Stored data:
____

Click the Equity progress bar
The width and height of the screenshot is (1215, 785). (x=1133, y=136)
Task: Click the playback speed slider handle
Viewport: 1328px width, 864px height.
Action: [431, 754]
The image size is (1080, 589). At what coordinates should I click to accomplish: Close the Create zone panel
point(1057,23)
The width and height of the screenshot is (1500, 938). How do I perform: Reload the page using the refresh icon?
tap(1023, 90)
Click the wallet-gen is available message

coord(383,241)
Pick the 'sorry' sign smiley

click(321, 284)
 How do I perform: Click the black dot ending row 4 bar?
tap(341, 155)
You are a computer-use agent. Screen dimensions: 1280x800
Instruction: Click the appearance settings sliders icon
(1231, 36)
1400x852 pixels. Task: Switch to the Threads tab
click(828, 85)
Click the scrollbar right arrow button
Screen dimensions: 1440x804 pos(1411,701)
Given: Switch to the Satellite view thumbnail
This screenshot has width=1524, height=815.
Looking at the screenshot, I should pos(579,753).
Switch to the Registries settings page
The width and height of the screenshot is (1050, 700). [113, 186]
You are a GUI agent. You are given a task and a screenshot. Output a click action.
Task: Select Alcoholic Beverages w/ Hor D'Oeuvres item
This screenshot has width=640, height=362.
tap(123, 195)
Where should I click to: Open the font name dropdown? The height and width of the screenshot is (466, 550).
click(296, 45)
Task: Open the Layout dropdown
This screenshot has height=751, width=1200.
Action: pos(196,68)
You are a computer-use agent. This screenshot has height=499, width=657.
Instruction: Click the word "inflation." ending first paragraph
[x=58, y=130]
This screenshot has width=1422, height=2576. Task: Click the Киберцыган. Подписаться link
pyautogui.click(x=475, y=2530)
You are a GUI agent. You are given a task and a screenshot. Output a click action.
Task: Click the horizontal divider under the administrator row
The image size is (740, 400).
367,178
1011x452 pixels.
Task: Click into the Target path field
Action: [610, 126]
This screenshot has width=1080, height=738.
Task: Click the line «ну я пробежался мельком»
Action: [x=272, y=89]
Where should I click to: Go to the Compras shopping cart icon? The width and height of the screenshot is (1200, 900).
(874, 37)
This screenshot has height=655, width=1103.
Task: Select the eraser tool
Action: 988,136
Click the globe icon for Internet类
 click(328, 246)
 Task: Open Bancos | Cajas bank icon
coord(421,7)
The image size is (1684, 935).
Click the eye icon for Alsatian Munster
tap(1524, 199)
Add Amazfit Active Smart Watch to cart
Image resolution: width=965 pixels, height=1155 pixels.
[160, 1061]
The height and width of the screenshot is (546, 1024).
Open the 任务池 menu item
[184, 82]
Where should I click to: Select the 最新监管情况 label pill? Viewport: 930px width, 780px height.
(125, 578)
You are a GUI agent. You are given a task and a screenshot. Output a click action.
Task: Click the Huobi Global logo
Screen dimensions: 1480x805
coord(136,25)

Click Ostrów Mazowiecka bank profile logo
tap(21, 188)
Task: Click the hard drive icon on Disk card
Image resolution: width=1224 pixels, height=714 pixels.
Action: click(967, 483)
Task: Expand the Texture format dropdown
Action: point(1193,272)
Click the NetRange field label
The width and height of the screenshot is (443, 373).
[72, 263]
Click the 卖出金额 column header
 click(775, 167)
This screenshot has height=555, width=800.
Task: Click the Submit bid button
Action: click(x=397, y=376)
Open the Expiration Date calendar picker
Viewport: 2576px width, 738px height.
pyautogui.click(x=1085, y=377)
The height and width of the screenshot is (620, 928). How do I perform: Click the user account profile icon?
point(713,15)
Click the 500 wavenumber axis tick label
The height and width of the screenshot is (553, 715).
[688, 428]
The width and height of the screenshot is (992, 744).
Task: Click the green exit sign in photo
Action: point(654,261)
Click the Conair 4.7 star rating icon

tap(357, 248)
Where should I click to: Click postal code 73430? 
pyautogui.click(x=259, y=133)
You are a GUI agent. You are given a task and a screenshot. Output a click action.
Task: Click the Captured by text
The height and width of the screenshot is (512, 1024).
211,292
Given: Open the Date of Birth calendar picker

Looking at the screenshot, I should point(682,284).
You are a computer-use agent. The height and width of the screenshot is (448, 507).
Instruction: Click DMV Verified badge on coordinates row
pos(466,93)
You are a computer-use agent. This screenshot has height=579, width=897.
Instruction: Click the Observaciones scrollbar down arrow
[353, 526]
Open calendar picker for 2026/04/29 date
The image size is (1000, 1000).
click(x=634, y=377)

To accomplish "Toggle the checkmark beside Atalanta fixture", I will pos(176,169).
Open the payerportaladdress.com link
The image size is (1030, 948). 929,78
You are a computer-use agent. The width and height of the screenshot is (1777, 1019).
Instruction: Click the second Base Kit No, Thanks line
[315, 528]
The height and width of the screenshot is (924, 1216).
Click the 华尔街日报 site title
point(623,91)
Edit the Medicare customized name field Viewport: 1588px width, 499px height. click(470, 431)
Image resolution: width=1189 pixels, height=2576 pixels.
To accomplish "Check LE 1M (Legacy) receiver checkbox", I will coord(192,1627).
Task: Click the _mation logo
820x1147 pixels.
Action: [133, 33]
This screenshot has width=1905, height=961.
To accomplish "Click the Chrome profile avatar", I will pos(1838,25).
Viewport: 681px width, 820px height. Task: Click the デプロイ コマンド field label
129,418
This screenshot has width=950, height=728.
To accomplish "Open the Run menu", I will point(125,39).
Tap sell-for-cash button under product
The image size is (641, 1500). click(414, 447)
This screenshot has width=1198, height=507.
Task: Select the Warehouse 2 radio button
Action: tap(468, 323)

____

> WHAT IS NEEDED
The required output is every line from the one with "Open calendar picker for 2026/04/29 date" to the final line of the entries, repeated exactly and with nothing else.

> SOLUTION TO THE PROBLEM
Open calendar picker for 2026/04/29 date
The image size is (1000, 1000).
click(x=634, y=377)

To accomplish "Toggle the checkmark beside Atalanta fixture", I will pos(176,169).
Open the payerportaladdress.com link
The image size is (1030, 948). 929,78
You are a computer-use agent. The width and height of the screenshot is (1777, 1019).
Instruction: Click the second Base Kit No, Thanks line
[315, 528]
The height and width of the screenshot is (924, 1216).
Click the 华尔街日报 site title
point(623,91)
Edit the Medicare customized name field Viewport: 1588px width, 499px height. click(470, 431)
Image resolution: width=1189 pixels, height=2576 pixels.
To accomplish "Check LE 1M (Legacy) receiver checkbox", I will coord(192,1627).
Task: Click the _mation logo
820x1147 pixels.
Action: [133, 33]
This screenshot has width=1905, height=961.
To accomplish "Click the Chrome profile avatar", I will pos(1838,25).
Viewport: 681px width, 820px height. Task: Click the デプロイ コマンド field label
129,418
This screenshot has width=950, height=728.
To accomplish "Open the Run menu", I will point(125,39).
Tap sell-for-cash button under product
The image size is (641, 1500). click(414, 447)
This screenshot has width=1198, height=507.
Task: Select the Warehouse 2 radio button
Action: tap(468, 323)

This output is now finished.